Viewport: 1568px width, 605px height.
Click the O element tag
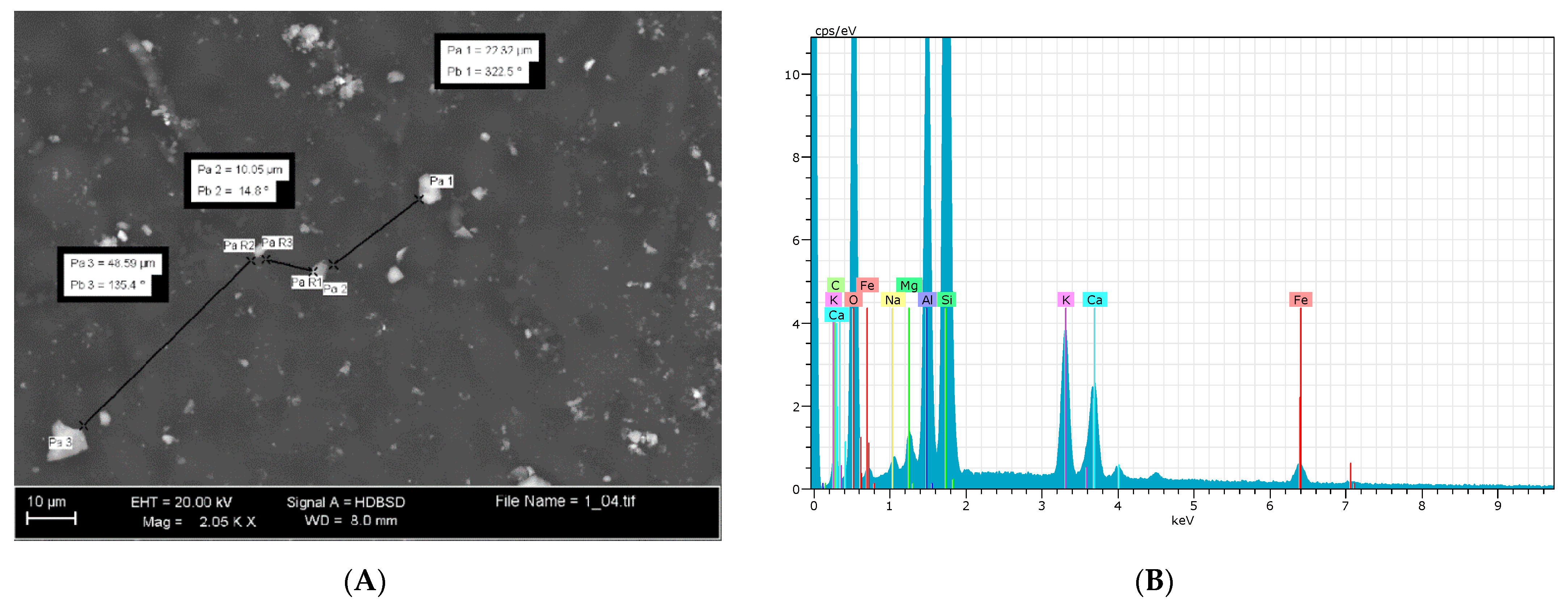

═══

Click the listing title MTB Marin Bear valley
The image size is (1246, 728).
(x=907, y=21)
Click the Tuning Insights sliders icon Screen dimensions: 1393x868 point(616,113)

═══

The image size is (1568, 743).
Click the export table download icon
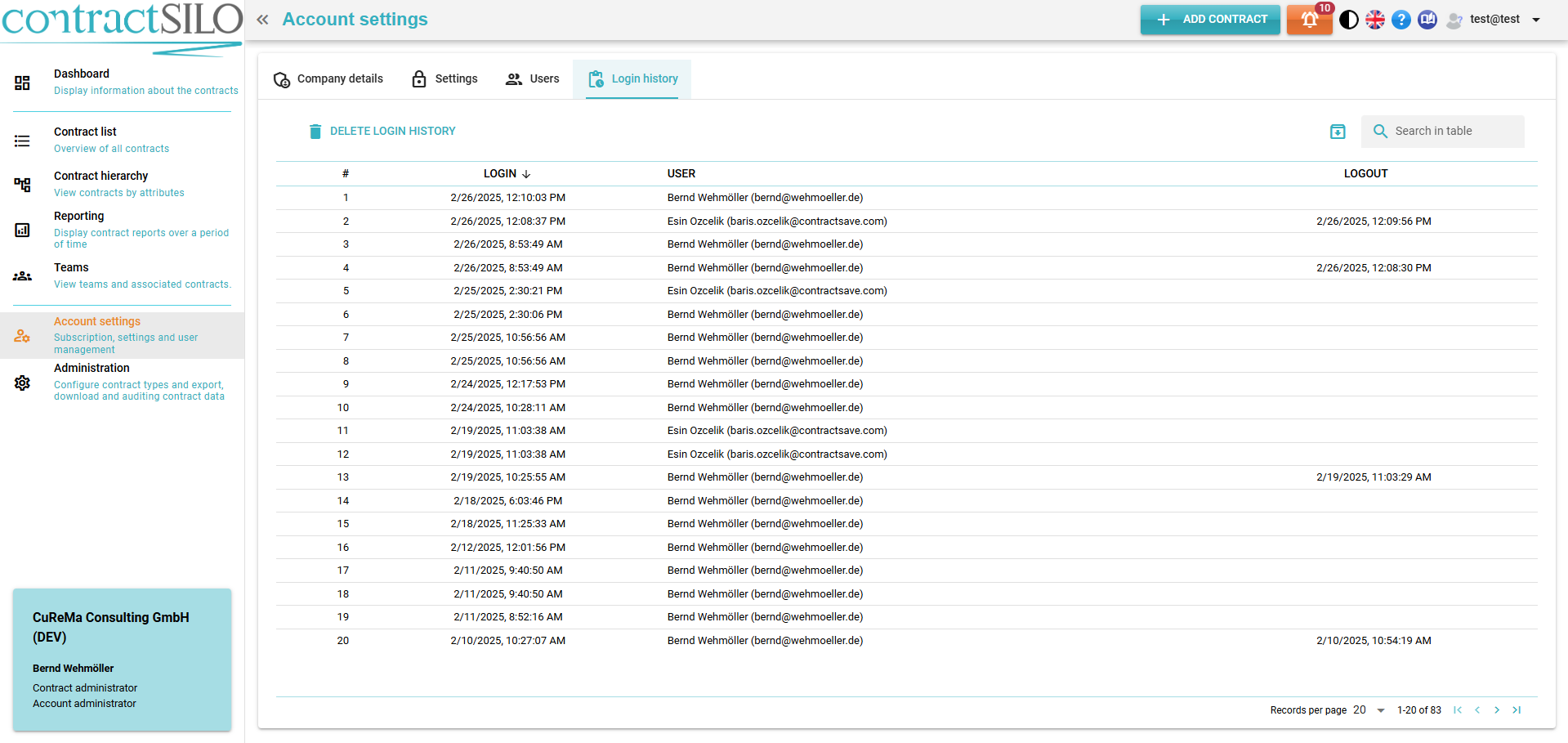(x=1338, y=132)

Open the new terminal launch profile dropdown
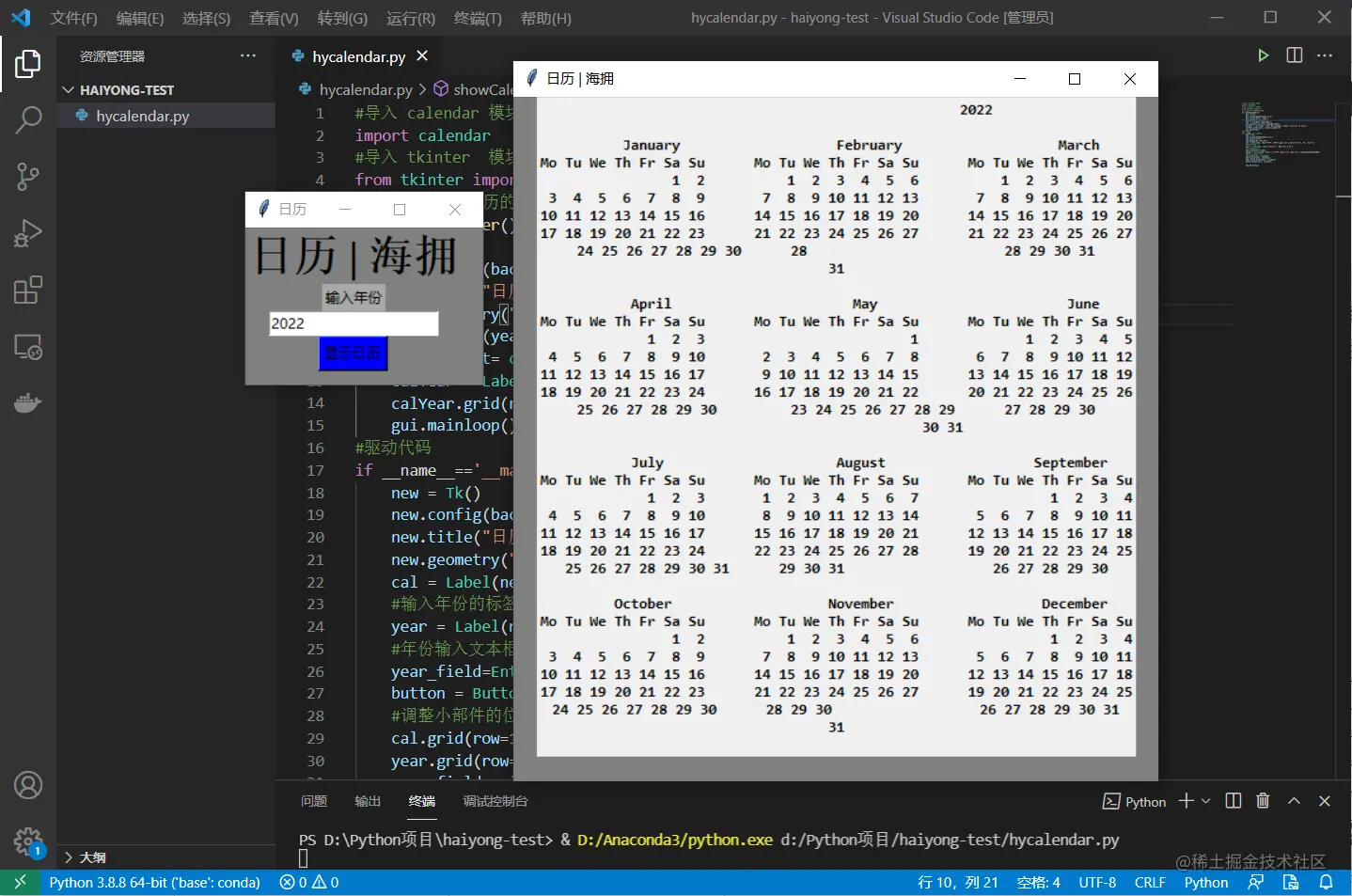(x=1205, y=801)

═══

Transcribe the rows exactly, beginning at the line that contains "Viewport: 1568px width, 605px height." and stopping after the line that contains "Click the O element tag".

RESPONSE
Viewport: 1568px width, 605px height.
Click the O element tag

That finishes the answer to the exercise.